Grip on Software

Large-scale data-driven analysis of Scrum software development practices

Research

Overview

The Grip on Software (GROS) project performs a scientifically grounded research into the effects and effectiveness of various practices within software development processes. Specifically, we focus on investigating the use of Scrum, an Agile software development method. We study the efficacy of events and of actions that take place during the development cycle, including code changes and team meetings. Finally, we forecast the outcome of the process or detailed divisions of it, including the successful release of the product.

The GROS project is a collaboration between the Leiden Institute of Advanced Computer Science (LIACS)—as part of Leiden University—and Stichting ICTU, an independent government-owned organization in the Netherlands. Additional data is provided by Wigo4it (Dutch).

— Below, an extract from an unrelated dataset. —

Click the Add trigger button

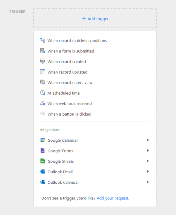95,18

Research in large-scale data analytics of software development is increasingly important because such projects are often high-risk with funding of public money and application of novel technologies. Furthermore, many end-users of citizens may be impacted by the success or failure of the project. Many factors play a role in the quality, reliability, usability, security and effectiveness aspects of the developed product, which are measurable during the advancement of the developed product increments.

Models

We first model the software development ecosystem as a whole, including actors, information sources, stages and transitions. This flexible yet specific model explains the behavior we observe in the process and allows for comparisons with existing frameworks as well as perform model validation using models from other applications that share some intrinsic similarities, such as predator-prey models, arrangements of factory pipelines and (self-)learning environments.

These models provide us with insights and different viewpoints of the inner workings of agile software development practices, such as Scrum, Lean and extreme programming. This forms the basis for extracting information from the process.

Workflow of a sprint in the Scrum framework: A Product Owner maintains a Product Backlog with Stories. Some stories are selected during a (pre)refinement and sprint planning to be part of the Sprint Backlog. The Sprint (2-3 weeks) is a cycle, where the Development Team works on the Stories and holds Daily Scrum meetings. In the end, the work leads to a Potentially Shippable Product Increment, while Sprint Review and Retrospective meetings are held.

Data

Software development projects have their own unique set of instances of tools used during the process, where there is usually a core selection of systems there are essential to the process, regardless of methodology. These tools are version control systems, e.g., Git or Subversion, potentially combined with a built-in code review and tracking utility provided by services like GitLab, GitHub and Azure DevOps Server (formerly TFS and VSTS). User stories, bug reports and technical backlogs are often managed separately using project tracking software such as Jira. Inspection of software quality is provided by platforms such as SonarQube. Automated build and continuous integration pipelines are served by systems like Jenkins. Additional project registration systems for authorization control and meeting reservations also play a role.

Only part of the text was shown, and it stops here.